Return the entries in full, exactly as they were written.

Entries taken from a collection:
▽
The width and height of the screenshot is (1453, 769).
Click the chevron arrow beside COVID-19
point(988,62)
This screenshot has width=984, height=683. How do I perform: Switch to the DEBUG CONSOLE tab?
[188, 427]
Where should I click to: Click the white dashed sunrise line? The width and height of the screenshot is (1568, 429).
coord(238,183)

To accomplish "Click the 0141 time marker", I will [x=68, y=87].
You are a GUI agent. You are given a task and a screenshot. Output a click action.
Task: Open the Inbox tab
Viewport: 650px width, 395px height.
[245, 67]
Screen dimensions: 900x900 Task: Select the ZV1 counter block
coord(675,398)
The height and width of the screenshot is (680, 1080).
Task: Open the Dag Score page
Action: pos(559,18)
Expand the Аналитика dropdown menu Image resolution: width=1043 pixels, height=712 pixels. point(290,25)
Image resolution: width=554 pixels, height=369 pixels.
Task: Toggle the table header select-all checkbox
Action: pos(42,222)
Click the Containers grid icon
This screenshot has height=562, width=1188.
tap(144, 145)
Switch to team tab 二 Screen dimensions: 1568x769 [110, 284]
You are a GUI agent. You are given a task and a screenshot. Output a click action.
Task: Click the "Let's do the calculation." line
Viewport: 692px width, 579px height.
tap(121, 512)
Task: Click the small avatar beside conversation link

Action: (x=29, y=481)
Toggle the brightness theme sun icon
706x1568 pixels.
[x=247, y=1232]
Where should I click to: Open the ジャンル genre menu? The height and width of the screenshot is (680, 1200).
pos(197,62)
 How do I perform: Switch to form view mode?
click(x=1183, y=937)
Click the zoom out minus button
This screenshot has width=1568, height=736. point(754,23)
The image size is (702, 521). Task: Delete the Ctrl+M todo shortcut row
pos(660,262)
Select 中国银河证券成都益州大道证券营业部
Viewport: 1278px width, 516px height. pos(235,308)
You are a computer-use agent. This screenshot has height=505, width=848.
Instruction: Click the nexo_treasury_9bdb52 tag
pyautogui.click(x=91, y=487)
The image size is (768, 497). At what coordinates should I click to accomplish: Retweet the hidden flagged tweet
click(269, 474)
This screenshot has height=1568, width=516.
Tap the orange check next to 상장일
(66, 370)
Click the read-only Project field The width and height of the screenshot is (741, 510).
△
### COMPLETED TASK
The width and height of the screenshot is (1453, 769).
Click the chevron arrow beside COVID-19
point(988,62)
This screenshot has width=984, height=683. How do I perform: Switch to the DEBUG CONSOLE tab?
[188, 427]
Where should I click to: Click the white dashed sunrise line? The width and height of the screenshot is (1568, 429).
coord(238,183)

To accomplish "Click the 0141 time marker", I will [x=68, y=87].
You are a GUI agent. You are given a task and a screenshot. Output a click action.
Task: Open the Inbox tab
Viewport: 650px width, 395px height.
[245, 67]
Screen dimensions: 900x900 Task: Select the ZV1 counter block
coord(675,398)
The height and width of the screenshot is (680, 1080).
Task: Open the Dag Score page
Action: pos(559,18)
Expand the Аналитика dropdown menu Image resolution: width=1043 pixels, height=712 pixels. point(290,25)
Image resolution: width=554 pixels, height=369 pixels.
Task: Toggle the table header select-all checkbox
Action: pos(42,222)
Click the Containers grid icon
This screenshot has height=562, width=1188.
tap(144, 145)
Switch to team tab 二 Screen dimensions: 1568x769 [110, 284]
You are a GUI agent. You are given a task and a screenshot. Output a click action.
Task: Click the "Let's do the calculation." line
Viewport: 692px width, 579px height.
tap(121, 512)
Task: Click the small avatar beside conversation link

Action: (x=29, y=481)
Toggle the brightness theme sun icon
706x1568 pixels.
[x=247, y=1232]
Where should I click to: Open the ジャンル genre menu? The height and width of the screenshot is (680, 1200).
pos(197,62)
 How do I perform: Switch to form view mode?
click(x=1183, y=937)
Click the zoom out minus button
This screenshot has width=1568, height=736. point(754,23)
The image size is (702, 521). Task: Delete the Ctrl+M todo shortcut row
pos(660,262)
Select 中国银河证券成都益州大道证券营业部
Viewport: 1278px width, 516px height. pos(235,308)
You are a computer-use agent. This screenshot has height=505, width=848.
Instruction: Click the nexo_treasury_9bdb52 tag
pyautogui.click(x=91, y=487)
The image size is (768, 497). At what coordinates should I click to accomplish: Retweet the hidden flagged tweet
click(269, 474)
This screenshot has height=1568, width=516.
Tap the orange check next to 상장일
(66, 370)
Click the read-only Project field The width and height of the screenshot is (741, 510).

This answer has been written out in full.